Write and run a Golden Test

How golden tests are defined

A golden test is a Flutter widget test, but it inspects pixels instead of inspecting widget sizes, offsets, properties, etc. The critical workhorse that does the "golden stuff" in a widget test is a Matcher called matchesGoldenFile().

A typical golden test includes three steps:

  1. Pump a widget tree.
  2. (Maybe) take some user action, like tapping on something.
  3. Take a screenshot, or compare to an existing screenshot.
testWidgets("basic golden test", (tester) async {
  // Pump a widget tree.
  await tester.pumpWidget(MyApp());
  
  // Take an action (optional).
  await tester.tap(find.byType(MyButton));
  
  // Take a screenshot, or compare to an existing screenshot.
  await expectLater(find.byType(MyApp), matchesGoldenFile("my-app.png"));
});

How golden tests are run

In the section about defining golden tests, it was mentioned that the matchesGoldenFile() either creates a new screenshot, or compares to an existing screenshot. This is the most unusual aspect of golden tests, because it means that sometimes a matcher does matching, but other times the matcher generates a golden file. How does the matcher know which one to do?

The matcher is controlled by the Flutter tool, which is used to run widget tests. The Flutter tool includes a flag called --update-goldens.

Generate new golden screenshots:

flutter test --update-goldens

Compare to existing golden screenshots:

flutter test

How does your test know to compare or update goldens?

Developers either pass --update-goldens when running tests, or they don't. But how does Flutter's test system know about the developer's choice?

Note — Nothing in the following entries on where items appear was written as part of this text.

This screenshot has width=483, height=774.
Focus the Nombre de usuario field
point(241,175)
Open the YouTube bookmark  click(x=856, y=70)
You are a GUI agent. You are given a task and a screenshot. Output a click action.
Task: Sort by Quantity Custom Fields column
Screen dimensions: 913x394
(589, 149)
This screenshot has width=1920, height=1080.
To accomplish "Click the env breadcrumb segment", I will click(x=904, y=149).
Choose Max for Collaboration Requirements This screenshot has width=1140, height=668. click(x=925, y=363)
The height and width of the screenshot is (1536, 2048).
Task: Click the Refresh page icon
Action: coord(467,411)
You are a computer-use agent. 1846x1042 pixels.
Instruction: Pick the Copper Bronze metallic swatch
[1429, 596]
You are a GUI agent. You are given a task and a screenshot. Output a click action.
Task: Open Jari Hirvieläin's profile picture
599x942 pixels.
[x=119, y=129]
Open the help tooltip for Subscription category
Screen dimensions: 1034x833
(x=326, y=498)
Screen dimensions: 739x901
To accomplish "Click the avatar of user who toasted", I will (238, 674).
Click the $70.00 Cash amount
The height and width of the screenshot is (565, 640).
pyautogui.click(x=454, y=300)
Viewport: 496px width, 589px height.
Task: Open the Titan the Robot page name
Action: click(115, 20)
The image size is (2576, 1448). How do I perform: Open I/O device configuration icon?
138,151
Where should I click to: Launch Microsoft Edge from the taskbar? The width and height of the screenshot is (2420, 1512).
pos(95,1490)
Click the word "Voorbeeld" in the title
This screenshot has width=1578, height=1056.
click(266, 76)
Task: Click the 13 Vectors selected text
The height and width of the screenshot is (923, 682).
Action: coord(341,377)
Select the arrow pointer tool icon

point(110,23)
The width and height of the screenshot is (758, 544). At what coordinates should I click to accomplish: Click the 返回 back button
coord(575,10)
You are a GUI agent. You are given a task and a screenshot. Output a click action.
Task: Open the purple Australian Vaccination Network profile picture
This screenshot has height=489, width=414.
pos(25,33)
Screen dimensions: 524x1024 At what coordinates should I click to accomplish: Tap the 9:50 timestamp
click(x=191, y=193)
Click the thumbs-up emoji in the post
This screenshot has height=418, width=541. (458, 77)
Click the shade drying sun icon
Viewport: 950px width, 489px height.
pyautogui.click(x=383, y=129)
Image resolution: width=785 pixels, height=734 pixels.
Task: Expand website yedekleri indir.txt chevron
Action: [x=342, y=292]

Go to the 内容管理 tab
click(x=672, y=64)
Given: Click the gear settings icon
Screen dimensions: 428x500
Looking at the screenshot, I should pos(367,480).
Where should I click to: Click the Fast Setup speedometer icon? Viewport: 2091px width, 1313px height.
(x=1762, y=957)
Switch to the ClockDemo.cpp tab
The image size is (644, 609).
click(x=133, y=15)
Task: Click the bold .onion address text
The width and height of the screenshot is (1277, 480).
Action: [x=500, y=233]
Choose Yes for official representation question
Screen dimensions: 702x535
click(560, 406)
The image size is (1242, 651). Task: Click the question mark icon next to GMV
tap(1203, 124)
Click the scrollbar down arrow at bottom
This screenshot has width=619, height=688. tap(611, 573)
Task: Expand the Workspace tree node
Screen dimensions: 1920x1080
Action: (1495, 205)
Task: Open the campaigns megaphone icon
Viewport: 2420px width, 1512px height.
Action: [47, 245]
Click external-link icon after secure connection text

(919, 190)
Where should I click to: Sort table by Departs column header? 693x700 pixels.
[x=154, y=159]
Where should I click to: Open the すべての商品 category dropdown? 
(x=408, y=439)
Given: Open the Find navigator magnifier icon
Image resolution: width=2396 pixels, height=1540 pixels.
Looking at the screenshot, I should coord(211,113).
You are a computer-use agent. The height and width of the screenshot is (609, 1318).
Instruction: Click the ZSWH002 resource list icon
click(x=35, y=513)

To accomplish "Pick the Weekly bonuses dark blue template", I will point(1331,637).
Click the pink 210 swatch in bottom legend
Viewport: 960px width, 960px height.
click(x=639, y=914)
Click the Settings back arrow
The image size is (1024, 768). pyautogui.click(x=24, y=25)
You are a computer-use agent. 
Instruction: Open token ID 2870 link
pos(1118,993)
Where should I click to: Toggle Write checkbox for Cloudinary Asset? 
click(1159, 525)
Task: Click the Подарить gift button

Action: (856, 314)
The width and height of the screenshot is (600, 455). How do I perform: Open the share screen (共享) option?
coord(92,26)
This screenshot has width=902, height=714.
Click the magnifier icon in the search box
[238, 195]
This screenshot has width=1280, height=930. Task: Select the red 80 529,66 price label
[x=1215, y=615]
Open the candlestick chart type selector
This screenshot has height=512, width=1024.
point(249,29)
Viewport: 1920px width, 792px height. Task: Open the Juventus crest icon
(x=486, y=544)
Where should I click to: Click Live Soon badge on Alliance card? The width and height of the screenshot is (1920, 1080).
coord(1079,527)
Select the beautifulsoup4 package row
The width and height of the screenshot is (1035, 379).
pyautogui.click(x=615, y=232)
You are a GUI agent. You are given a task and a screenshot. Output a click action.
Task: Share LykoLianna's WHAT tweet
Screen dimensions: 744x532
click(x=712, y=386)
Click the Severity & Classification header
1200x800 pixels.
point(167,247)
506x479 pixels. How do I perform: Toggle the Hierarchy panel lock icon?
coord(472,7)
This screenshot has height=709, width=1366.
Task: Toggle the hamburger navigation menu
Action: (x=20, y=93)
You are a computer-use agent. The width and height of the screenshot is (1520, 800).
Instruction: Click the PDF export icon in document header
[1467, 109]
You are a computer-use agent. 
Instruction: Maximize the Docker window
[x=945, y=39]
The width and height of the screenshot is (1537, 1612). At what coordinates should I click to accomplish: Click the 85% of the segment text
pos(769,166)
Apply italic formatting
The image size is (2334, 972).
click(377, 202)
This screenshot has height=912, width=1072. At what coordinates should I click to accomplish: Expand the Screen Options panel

The flutter_test package (which lives in the Flutter SDK), declares a global variable called autoUpdateGoldenFiles.

The compare/render mode is achieved by setting autoUpdateGoldenFiles to true for "render" or false for "compare". But the way that Flutter writes this variable is very unusual. If you search through Flutter SDK code references in your IDE, you'll never find where that variable is set, because it's set in such an unusual way.

When Flutter bootstraps a test, it partially generates the code that's run, from a String.

Here's a partial copy of how Flutter generates this code, in generateTestBootstrap() from flutter_platform.dart:

flutter_platform.dart::generateTestBootstrap()

buffer.write('''
//....
void main() {
  final String serverPort = Platform.environment['SERVER_PORT'] ?? '';
  final String server = '$websocketUrl:\$serverPort';
  StreamChannel<dynamic> testChannel = serializeSuite(() {
    catchIsolateErrors();
''');
if (flutterTestDep) {
buffer.write('''
    goldenFileComparator = LocalFileComparator(Uri.parse('$testUrl'));
    autoUpdateGoldenFiles = $updateGoldens;
''');
}
if (testConfigFile != null) {
buffer.write('''
    return () => test_config.testExecutable(_testMain);
''');
} else {
buffer.write('''
    return _testMain;
''');
}
buffer.write('''
  });
''');

The complete implementation in Flutter is much longer, and includes many more segments of Strings that are later compiled as Dart code.

If you look closely at the code String above, you'll notice that updateGoldens is injected into the code: autoUpdateGoldenFiles = $updateGoldens;. When this code is eventually compiled and run, it sets autoUpdateGoldenFiles to the value that the Flutter tool passed in for updateGoldens.

Therefore, the end result is that when the global variable autoUpdateGoldenFiles is true, a golden test should render a new golden file, and when it's false, a golden test should compare the new screenshot against the existing golden image.